Detailed description of preferred embodiments

Various embodiments and variants of the invention will be described below, with reference to the figures introduced above.

Similar components are denoted in the various figures with the same numerical reference.

In the detailed description that follows, further embodiments and variants with respect to embodiments and variants already mentioned. treated in the same description will be illustrated limited to the differences with what already? exposed.

Furthermore, the different embodiments and variants described below are capable of being used in combination, where compatible.

With reference to Figure 2, a forming assembly according to a first preferred embodiment of the invention? altogether denoted by 1. The forming unit 1? intended for use in a machine or apparatus for the automatic packaging of products, in particular food, fruit and vegetables, for animals, wood pellets, fertilizer soil, peat, cement, gypsum, coal or other.

This machine operates by making wraps starting from a packaging material in the form of a continuous ribbon, for example unwound from a reel. The trainer assembly 1? particularly suitable for working with paper materials or paper and plastic materials made entirely or mainly of recycled plastic, or even with paper laminated with conventional plastic films.

In variant embodiments, the material to be packaged can? be adduced from above, as in the case of the so-called vertical machines, parallel to the ground plane, for the so-called horizontal machines, or at a different angle with respect to the ground plane, as in the case of inclined machines.

The assembly 1 comprises a guide skirt 2, having a surface 21 for sliding, or engaging, of the belt.
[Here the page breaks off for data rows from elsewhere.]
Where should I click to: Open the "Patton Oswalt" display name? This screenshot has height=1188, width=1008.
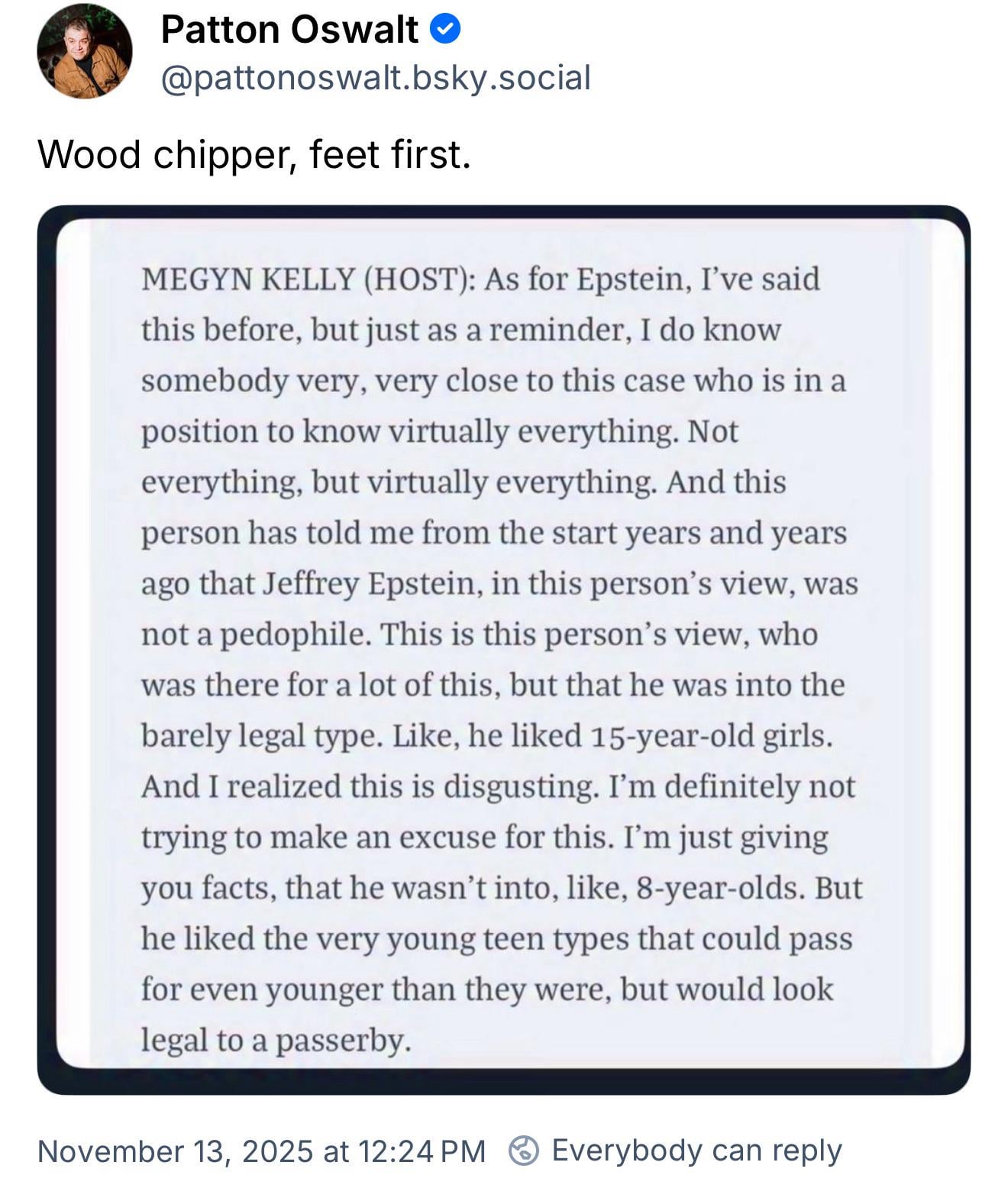[x=289, y=31]
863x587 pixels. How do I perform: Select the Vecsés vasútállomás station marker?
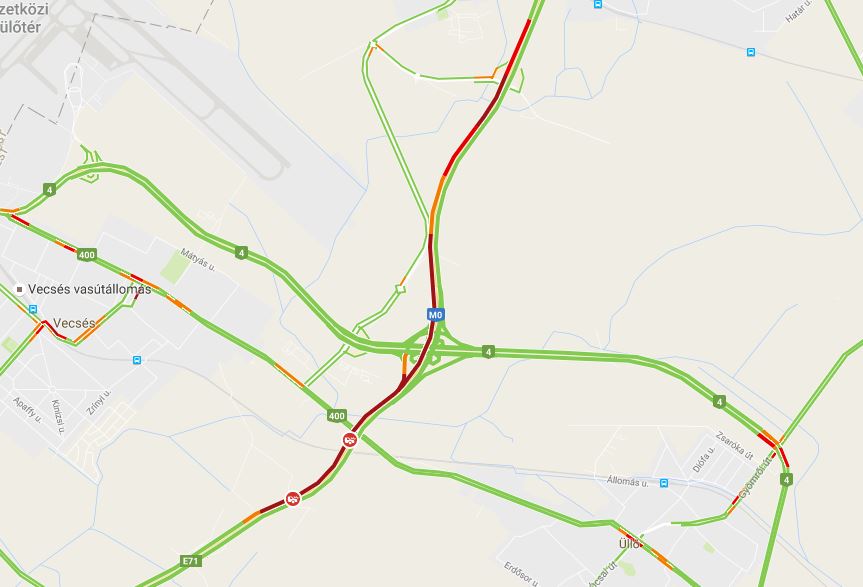pyautogui.click(x=19, y=289)
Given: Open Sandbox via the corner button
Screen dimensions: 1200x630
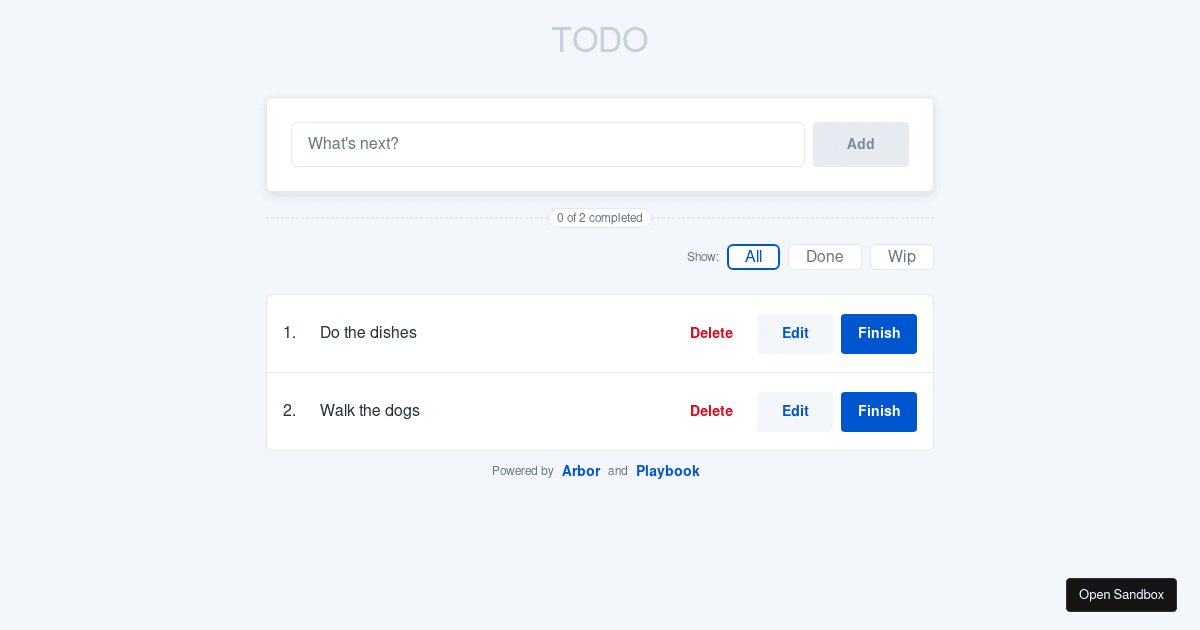Looking at the screenshot, I should (x=1121, y=594).
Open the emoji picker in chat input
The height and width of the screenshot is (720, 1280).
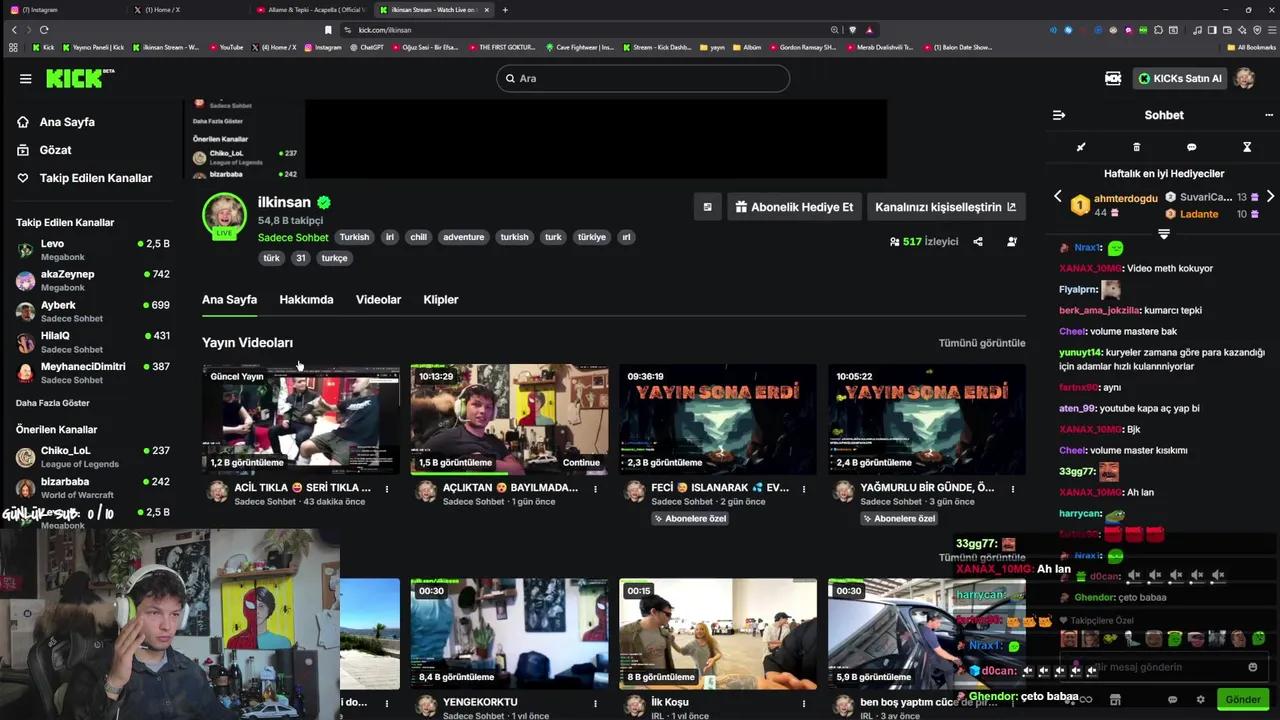1252,667
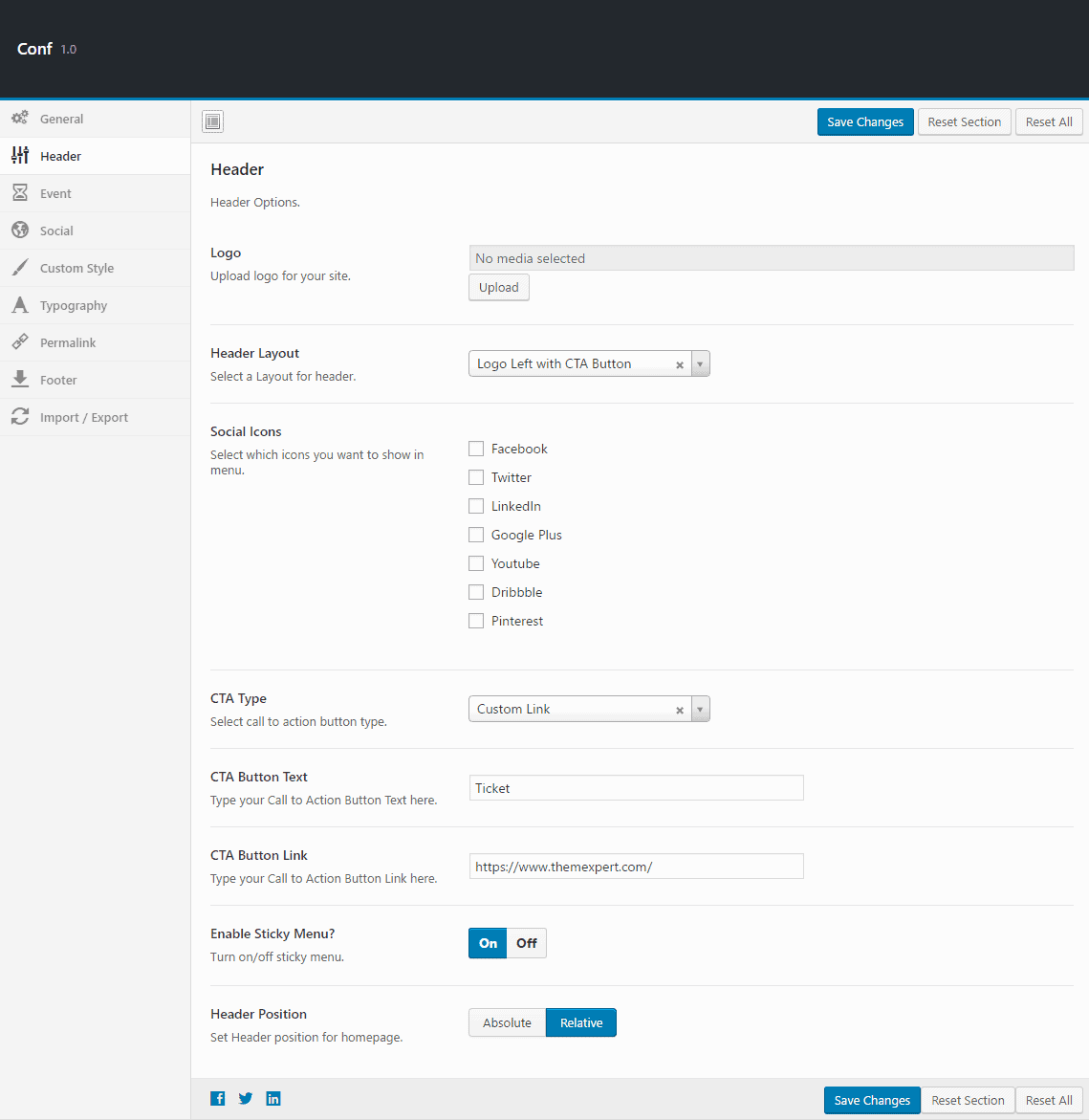Open the Facebook icon link in the footer
Viewport: 1089px width, 1120px height.
[218, 1098]
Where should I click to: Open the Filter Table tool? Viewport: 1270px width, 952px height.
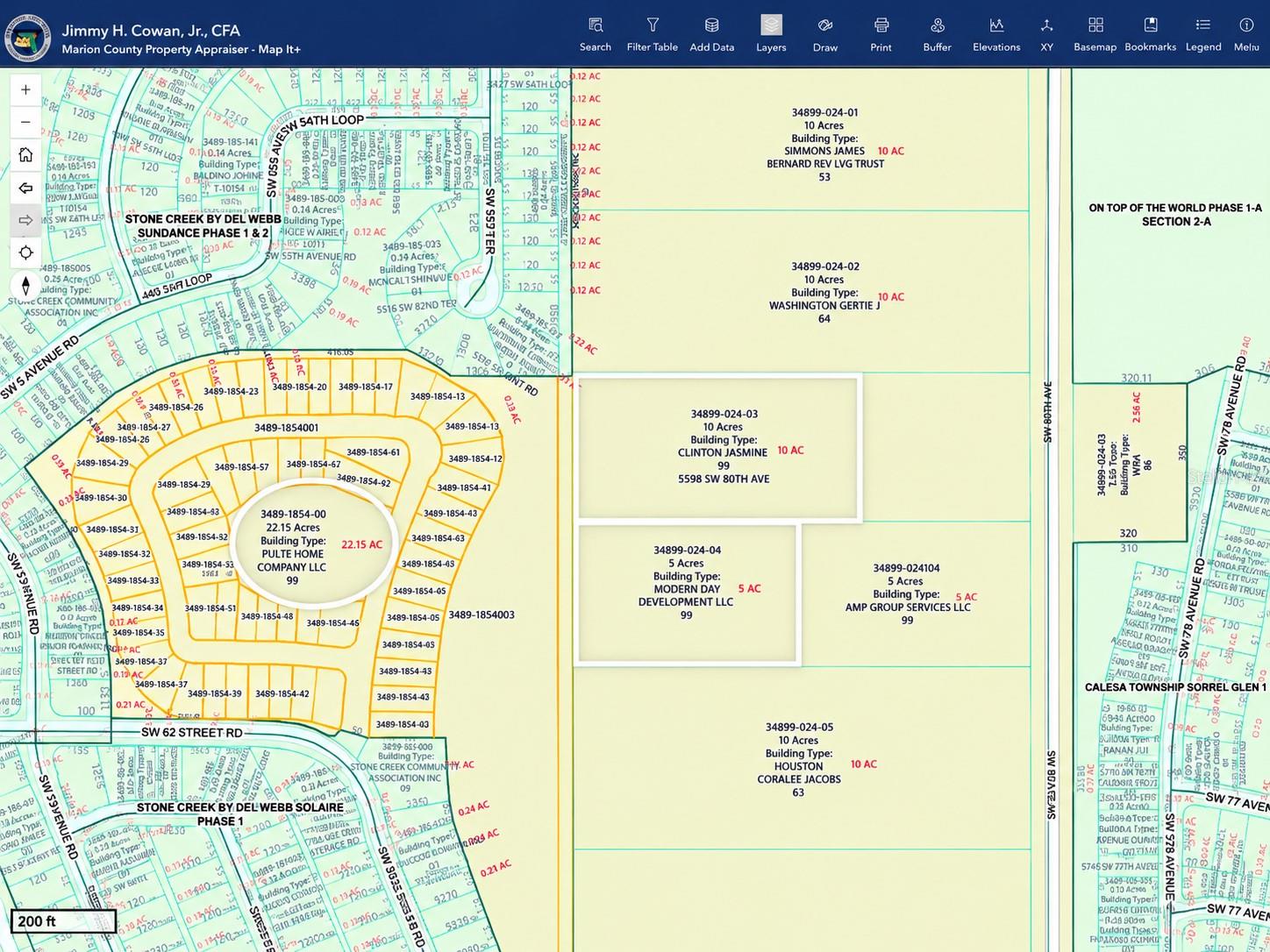[x=652, y=34]
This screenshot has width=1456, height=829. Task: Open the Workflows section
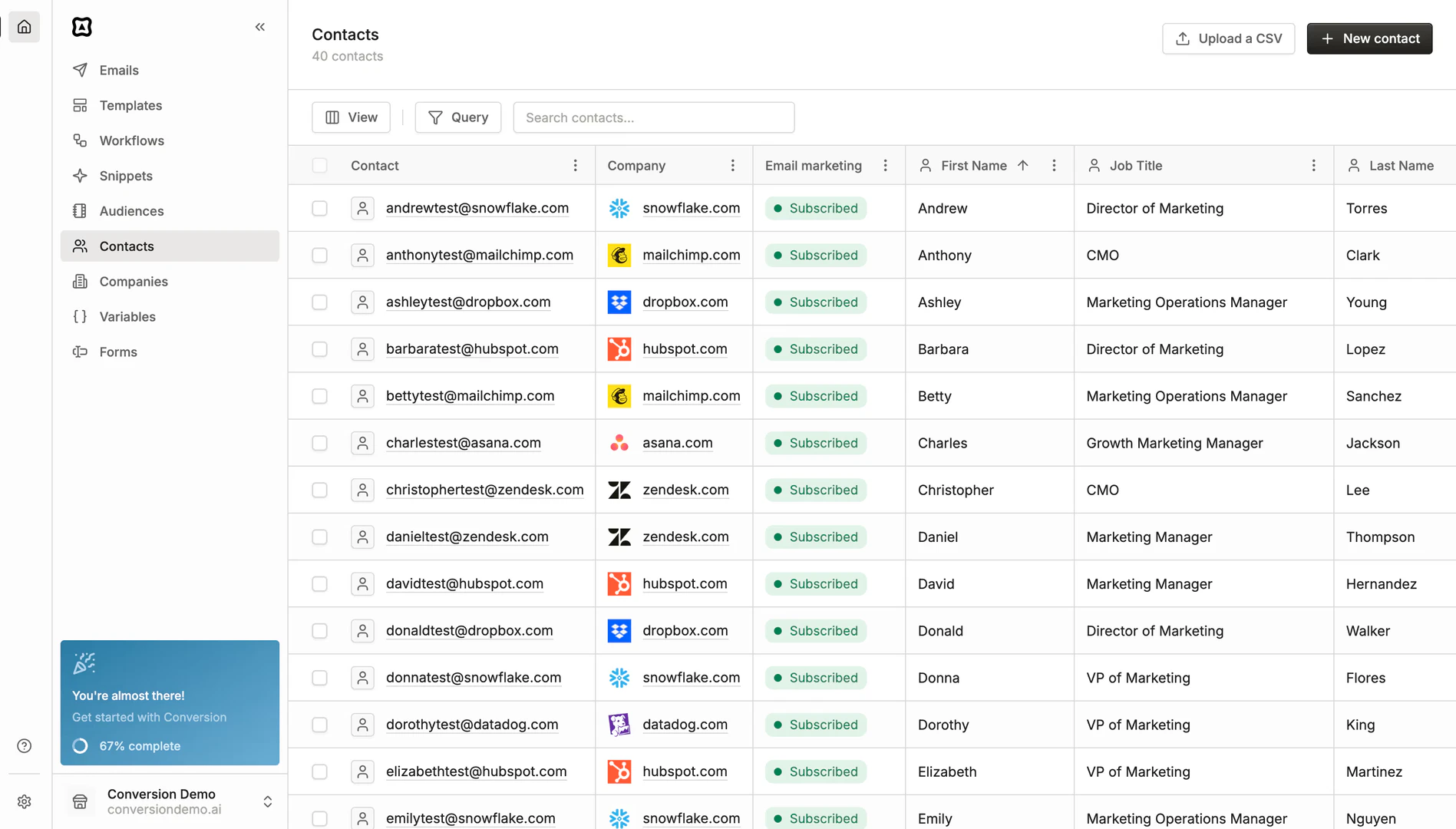[x=80, y=140]
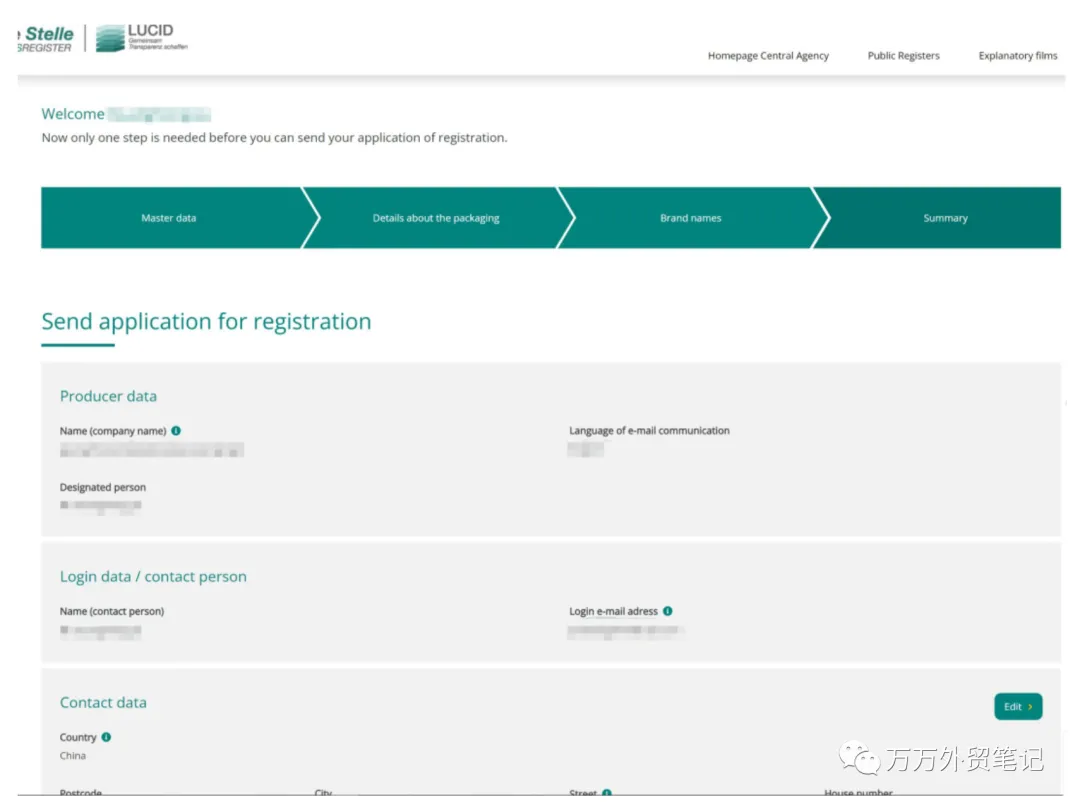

The surface 21 has an arched profile, and? in particular substantially shaped like a paraboloid. Surface 21? configured to allow the tape coming from previous processing stations or unwound directly from the reel to slide on it.

Surface 21? configured to convey the belt towards a packaging seat and convey it to wrap around a product.

In the present embodiment, the packaging seat? defined by a trainer body 3. The mantle 2? precisely disposed limited to the latter and the surface 21? separated from the forming body 3 by a perimetral or engagement slot 4, into which the belt is inserted to arrange itself around the forming body 3 itself.

According to preferred embodiments, the surface 21 has an inclination with respect to a longitudinal axis L of the forming body 3, with an inclination angle?, Possibly variable along the surface 21, preferably comprised in a range of 10? -90? about and even more? preferably of 30? -65? approximately. In particular, the surface 21 has an inclination from the bottom towards the top, with a portion of the top? arranged adjacent to the forming body 3, ie to the packaging seat, and a bottom portion arranged remotely from the latter, to define an upward path for the belt.

The curvature of the surface 21? moreover such as to circumscribe the forming body 3 according to a mantle arrangement, with a top? central 23 and two ends? bottom side 24 and 25.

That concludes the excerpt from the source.